Su último libro, Casi una leyen
- da (1991), es una reorganización de motivos anteriores, además de una trémula indagación sobre la muerte. En un poema como Solvet seclum, las figuraciones funerales enlazan temáticamente putrefacción y regeneración, cámara maternal del feto y cámara sepulcral del cadáver: la vida, en suma, asomando como una larva por entre la podre, o como una amapola que se instaurara en la desecación tectónica de la muerte.

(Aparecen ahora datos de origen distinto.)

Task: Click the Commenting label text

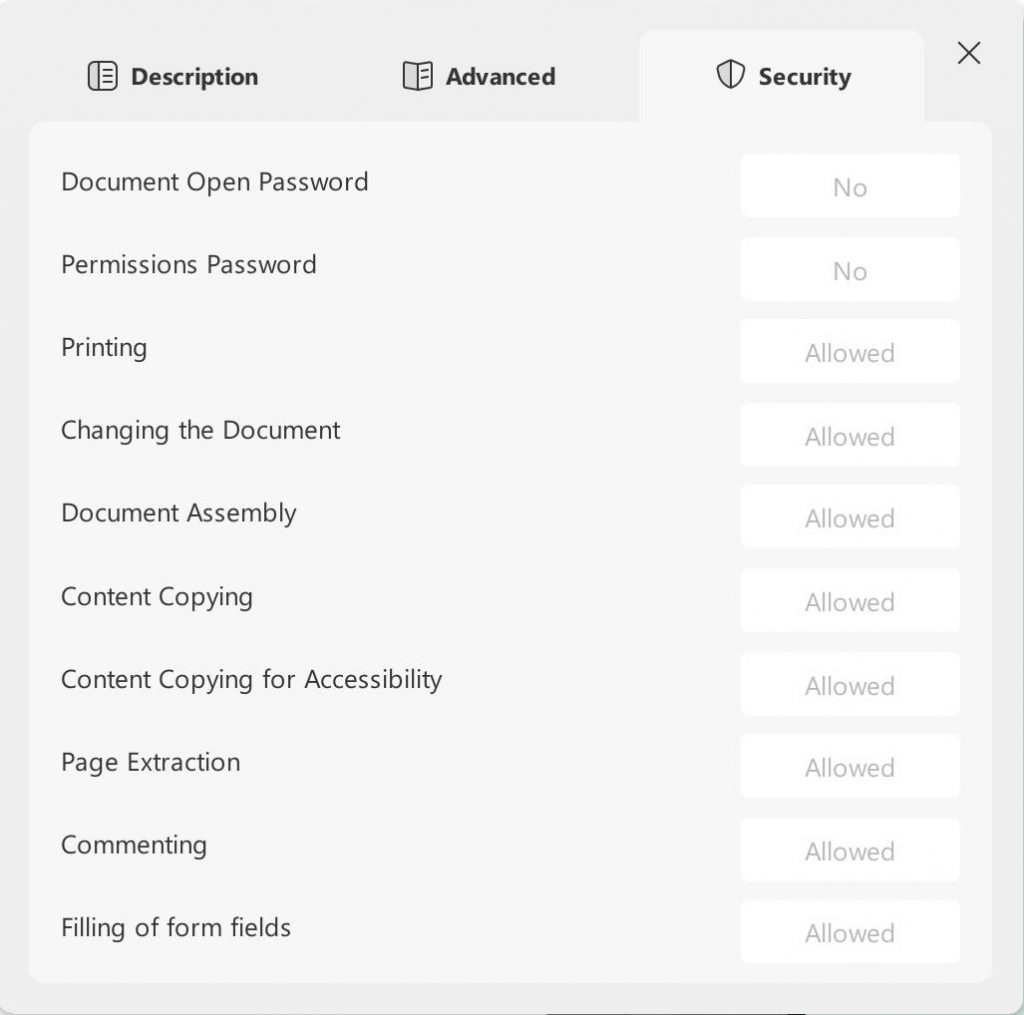Action: click(x=133, y=845)
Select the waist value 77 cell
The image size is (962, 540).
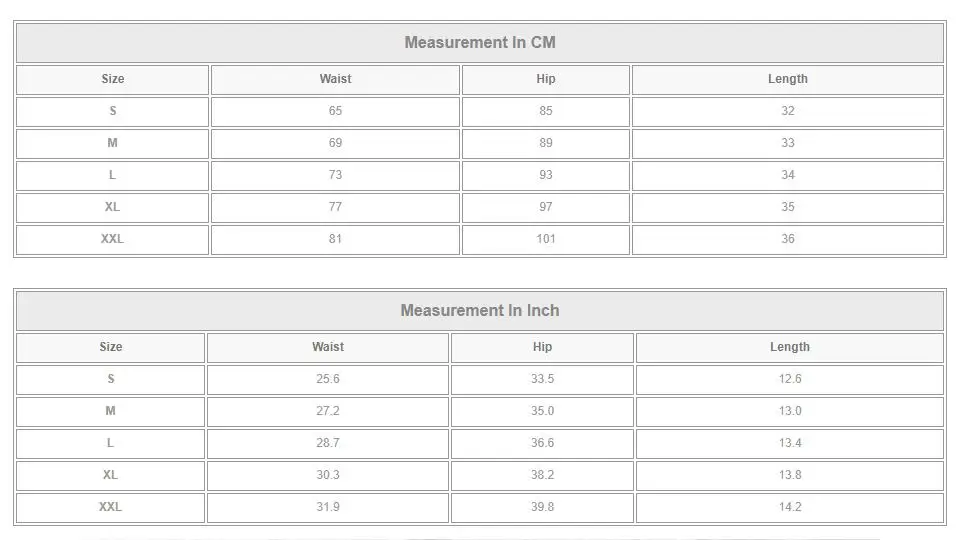tap(335, 207)

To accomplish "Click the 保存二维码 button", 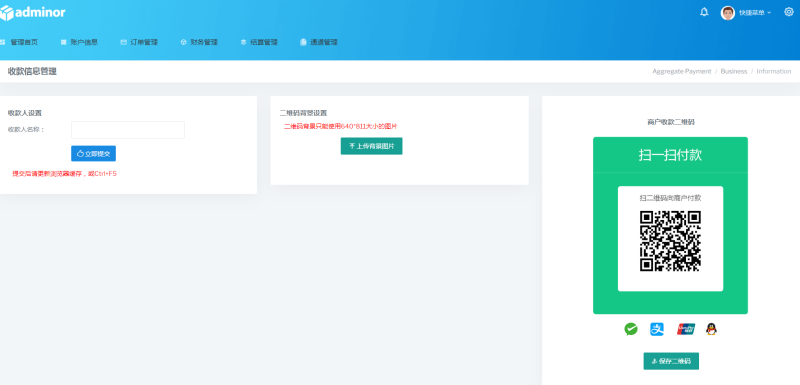I will click(671, 361).
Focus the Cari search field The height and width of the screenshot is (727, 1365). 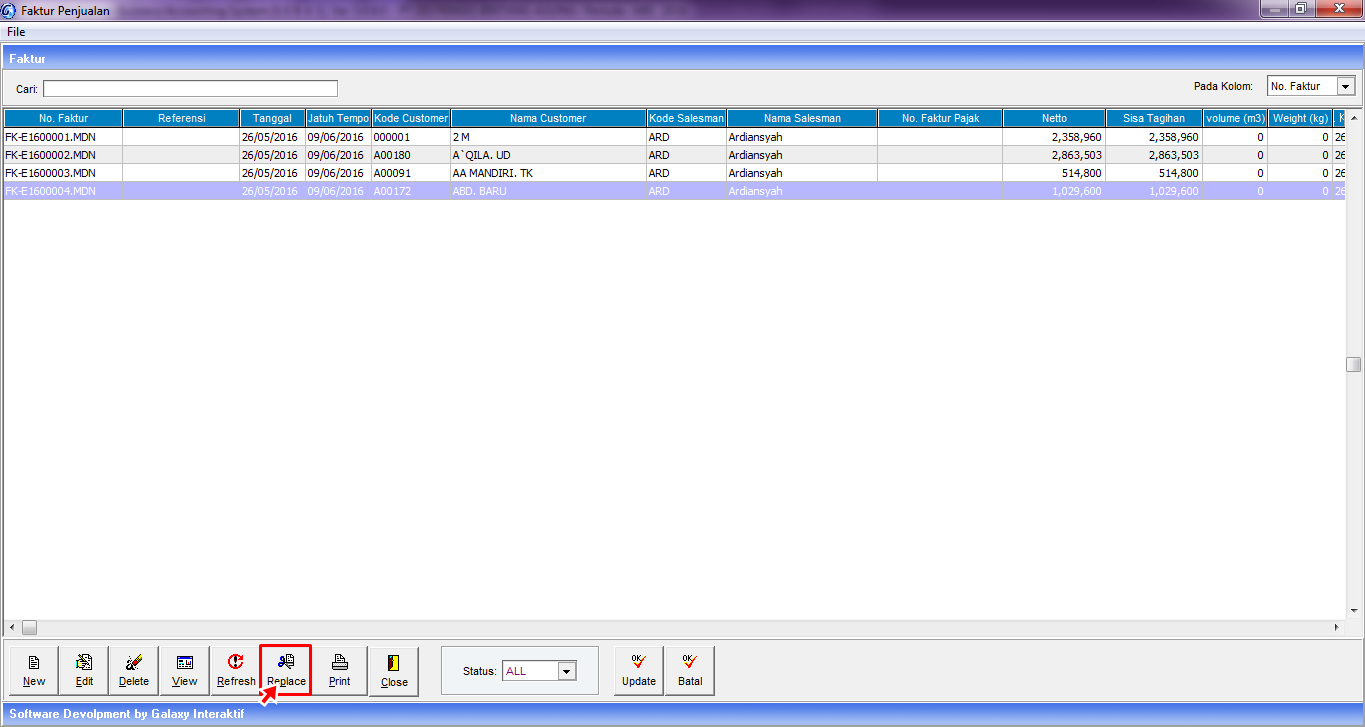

La obra de Claudio Rodríguez es sustancialmente unitiva, al conjuntar lo sensible y lo intelectivo, el lenguaje de los conceptos y el de las cosas, los simbolismos uránicos -alondra, golondrina, estrellas, cerro de Montamarta- y los telúricos -gorrión, que picotea entre nuestros zapatos y mete en su pechuga 'todo el polvo del mundo'-. Las pautas rítmicas favorecen una armonía en diálogo pitagórico con la música espacial. Estos versos invierten la lógica diurna del pensamiento racional y trazan el dibujo de una 'noche tan de alba que nos resucita', como la 'noche amable más que el alborada' de san Juan, cuyas aves de altanería se ciernen en un aire en que los objetos gravitan hacia lo alto.
El volumen presente ha aparecido en una colección subtitulada Nuevos Textos Sagrados. De entre los poetas de su generación, Valente avanzó desde el realismo crítico hasta la aspereza medular y la expresión enjuta de la nada; Brines ha construido el discurso húmedo de la elegía, y a Gil de Biedma le cabe el mérito de haber bajado la poesía de su pedestal retórico y de romper los automatismos del lirismo previo. Y sí: junto a ellos, pero también frente a ellos, la tarea de Claudio Rodríguez ha consistido en caligrafiar este palimpsesto sagrado.